Interlinear glossing is the product of a compromise between what the author knows and what they are able to present within a very limited visual format. This format requires that all information is associated with a morpheme and can be abbreviated to a fairly short symbol. Glosses are a shorthand for the author‘s understanding drawn from the areas of morphology, syntax, semantics and discourse5. However it is difficult to encode those linguistic phenomena not strictly associated with a single morpheme. As an example of some of the problems inherent to constructing glosses, I refer to the system I use to gloss Mawng, which is by no means a model system.
Mawng verbs have five different TAM suffixes. Two are glossed using the labels Irrealis 1 (I1) and Irrealis 2 (I2). de Haan (2004) discussed the meanings of these two suffixes in the context of semantic maps at the E-MELD 2004 workshop. The commonly used term ‘irrealis’ is able to encompass the diverse meanings of these suffixes, which depend largely on the syntactic and discourse context in which they are used. The main way of expressing negation in Mawng is to combine the preverbal particle marrik with one of the two irrealis suffixes. The combination of the Irrealis 1 suffix and the preverbal particle marrik expresses present or future negation as in (9).
The combination of the Irrealis 2 suffix and the preverbal particle marrik express past tense negation as in (10).
In the absence of marrik the Irrealis 2 suffix can be used to form the imperative. Both Irrealis 1 and 2 can be used alone to express different types of hypothetical and counterfactual meanings such as ‘might (have)’, ‘could (have)’, ‘would (have)’, ‘tried to’, ‘wanted to’, etc.
The meaning of a syntactic construction might sometimes appear to reside in a single key grammatical morpheme. However, syntactic constructions are inherently idiomatic — their meaning is more than the sum of their parts (Goldberg 1995). The meaning ‘past negative’ in Mawng does not reside in a particular verbal suffix, or in the preverbal particle marrik, but is produced by a particular combination of these morphemes. Although we can find constructions in any language that are easily identified by a particular characteristic grammatical morpheme, the occasional occurrence of this type of morpho–syntactic–semantic alignment does not justify an assumption that such a relationship is found in all constructions.

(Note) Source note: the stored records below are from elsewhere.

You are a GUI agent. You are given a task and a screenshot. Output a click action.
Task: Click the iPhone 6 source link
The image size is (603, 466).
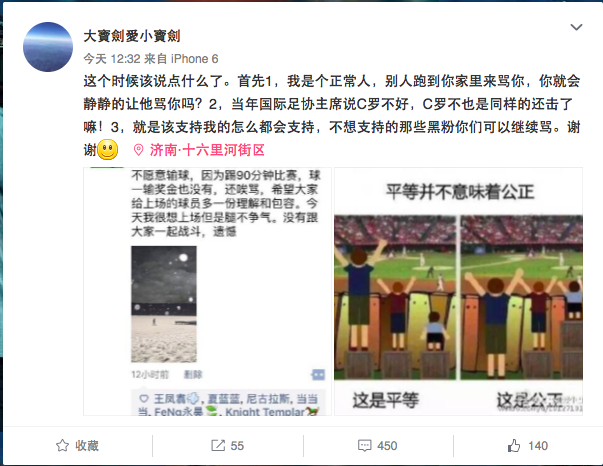click(x=195, y=59)
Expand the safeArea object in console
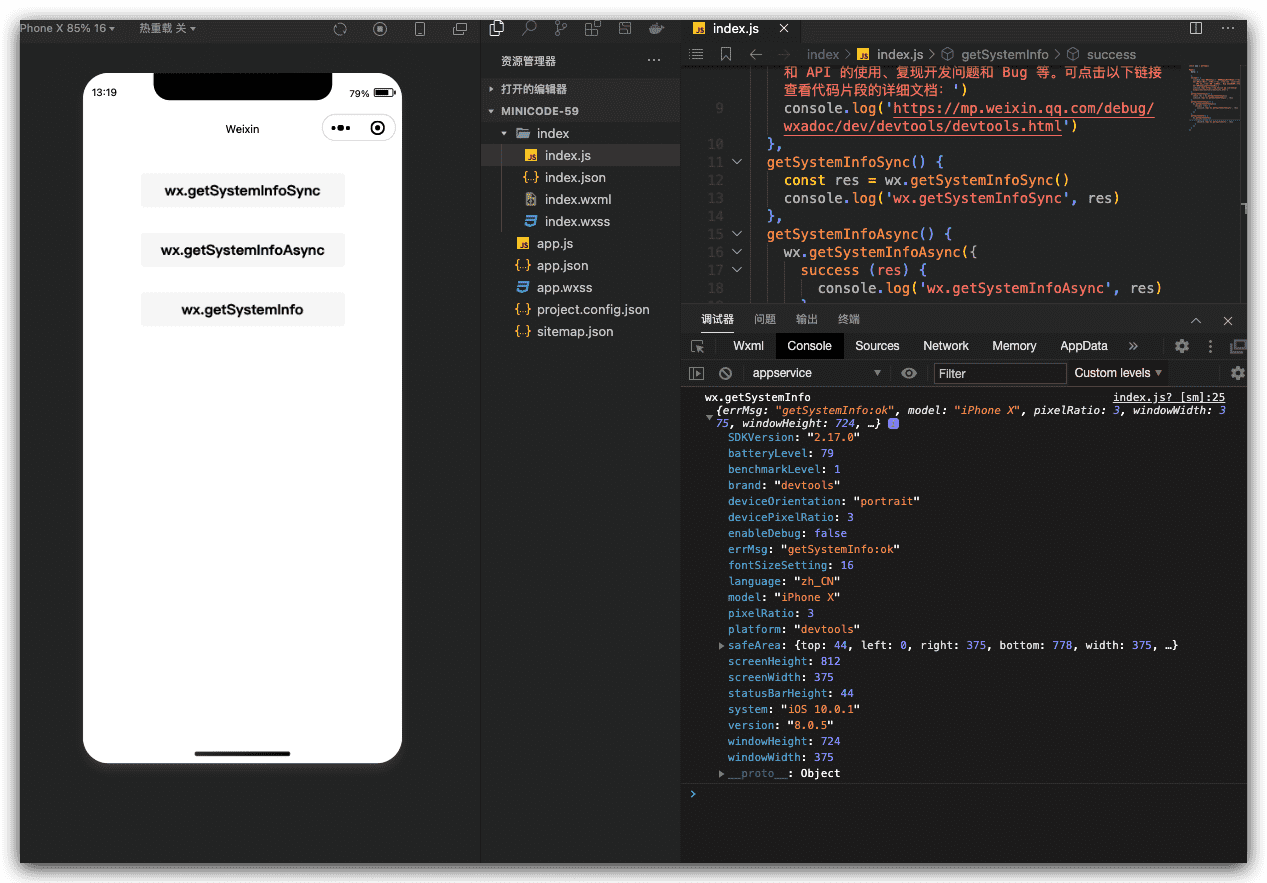 pos(722,646)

A typological approach that is based on the assumption of a one–to–one relationship between constructions, their characteristic grammatical morphemes, and meaning will be referred to here as a ‘morpheme–level’ approach. A construction–level approach to typology involves comparing syntactic constructions within a particular semantic–functional domain. In this section some constructions that occur in the semantic–functional domain ‘group reference constructions’ are compared. Group reference constructions are found universally in languages, they provide a means of referring to a group of entities in such a way that some information is also given about the membership of the group. The fact that all languages have at least one group reference construction suggests that we are dealing with a useful semantic–functional domain for cross–linguistic comparison.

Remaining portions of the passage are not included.